You need to be careful with discovery because you can end up on the wrong end of a motion to compel (or other discovery sanction request) faster than you can say “I tried.” GENERALLY, when a demand misstates facts, is argumentative or suggests contentions or allegations that are not true, I object on the grounds that the demand as phrased is vague and ambiguous in that it “suggests a fact which is not true” misstates plaintiff’s contentions or “misconstrues the allegations in the complaint.” Then I make an assumption and respond. For example, you can say “without waiving the stated assumption and assuming that defendant means to ask about (state the actual contention here) plaintiff responds as follows.”
But again, be warned. This is general. I have no way of knowing if this is the right thing for you to do and warn you again that discovery can be tricky. See a lawyer.
Best of luck to you.
Attorney Rebekah Ryan Main
If you found this answer helpful, let me know by clicking the "Mark as Helpful" button at the bottom of this answer or select it as Best Answer. It’s easy and appreciated.

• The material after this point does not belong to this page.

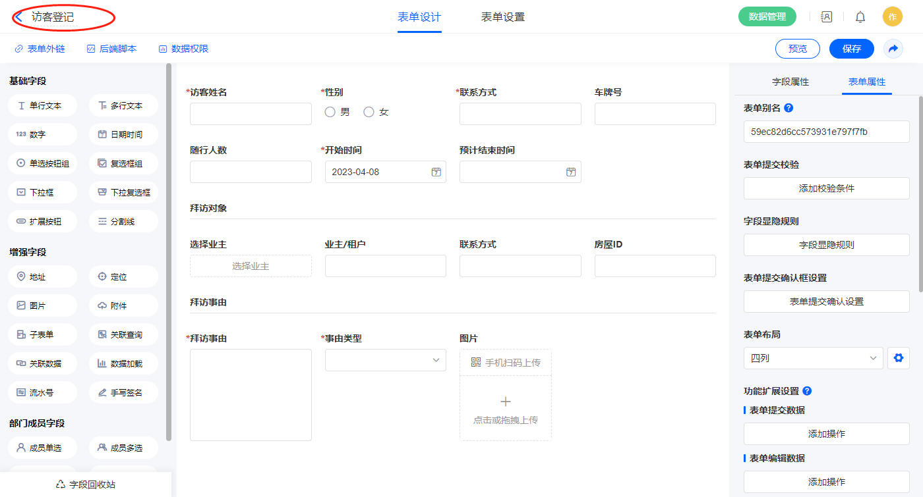The height and width of the screenshot is (497, 923).
Task: Click the user avatar icon
Action: pyautogui.click(x=893, y=17)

This response is intended to be a general statement of law, should not be relied upon as legal advice, does not create an attorney/client relationship and does not create a right to continuing email exchanges. We can be visited on the web at www.Main-Law.com or call 909-891-0906.
This response is intended to be a general statement of law, should not be relied upon as legal advice, does not create an attorney/client relationship and does not create a right to continuing email exchanges.
It is a bit difficult to ascertain the merits of any written objection without knowing the wording of the specific document production demand.
Generally speaking, in responding to a demand for production of documents pursuant to California Code of Civil Procedure section 2031.210 et seq., the written responses must state whether the responding party will comply with the demand, or an inability to comply, or assert a valid legal objection.
Here are a few examples of proper responses:
1) RESPONDING PARTY will produce all responsive documents currently within RESPONDING PARTY's possession, custody, or control.
2) RESPONDING PARTY has conducted a diligent search and reasonable inquiry and is currently unable to comply with this demand because no such documents exist or ever existed.
3) RESPONDING PARTY has conducted a diligent search and reasonable inquiry and is currently unable to comply with this demand because such documents have never been in the possession, custody, or control of RESPONDING PARTY.
Here are a few examples of valid legal objections:
1) Objection. The demand is vague, ambiguous, overbroad and fails to specifically describe the items sought with reasonable particularity in violation of section 2031.030 (c)(1) of the Code of Civil Procedure.
2) Objection. The demand is not reasonably calculated to lead to the discovery of admissible evidence in violation of Code of Civil Procedure section 2017.010, et seq.
Again, it's difficult to to advise on specific written objections without knowing the wording of the specific document production demand.
Frank W. Chen has been licensed to practice law in California since 1988. The information presented here is general in nature and is not intended, nor should be construed, as legal advice for a particular case. This Avvo.com posting does not create any attorney-client relationship with the author. For specific advice about your particular situation, please consult with your own attorney.
If the request asks for documents supporting a contention you have not made, say that in the response. In addition to the other suggestions made above, you can truthfully state, in response to that demand that "None have ever existed." However, you can get into a lot of trouble if you do not do things properly and no one here has seen your pleading or the demands. If you err, you could end up paying the other side's legal fees after a motion to compel. You should retain counsel so you end up paying someone on your side rather than someone on the other side.
I do not disagree with the fine attorneys have stated but please understand litigation is just as much about strategy as it is the facts.
Sun-tzu said "Speak and act submissively in order to accord with their intentions. Do not cause them to comprehend the situation and thereby increase their indolence"
What I am saying is that it is not probable an attorney is sending you meaningless discovery. You may not see the relevance in their request but rest assured there is a reason for it. I suspect you are looking at discovery which will be the basis for a motion to dismiss, shift blame or something of the sort.
I am an Arizona attorney. AVVO does not pay us for our responses. Simply because I responded to your question does not mean I am your attorney. In Arizona a non-lawyer is held to the same standards as an attorney so there are dangers to representing yourself. This is for informational purposes only and should not be considered as legal advice. If you require legal assistance an in depth discussion of your case is needed as there are many other issues to consider such as defenses, statute of limitations, etc.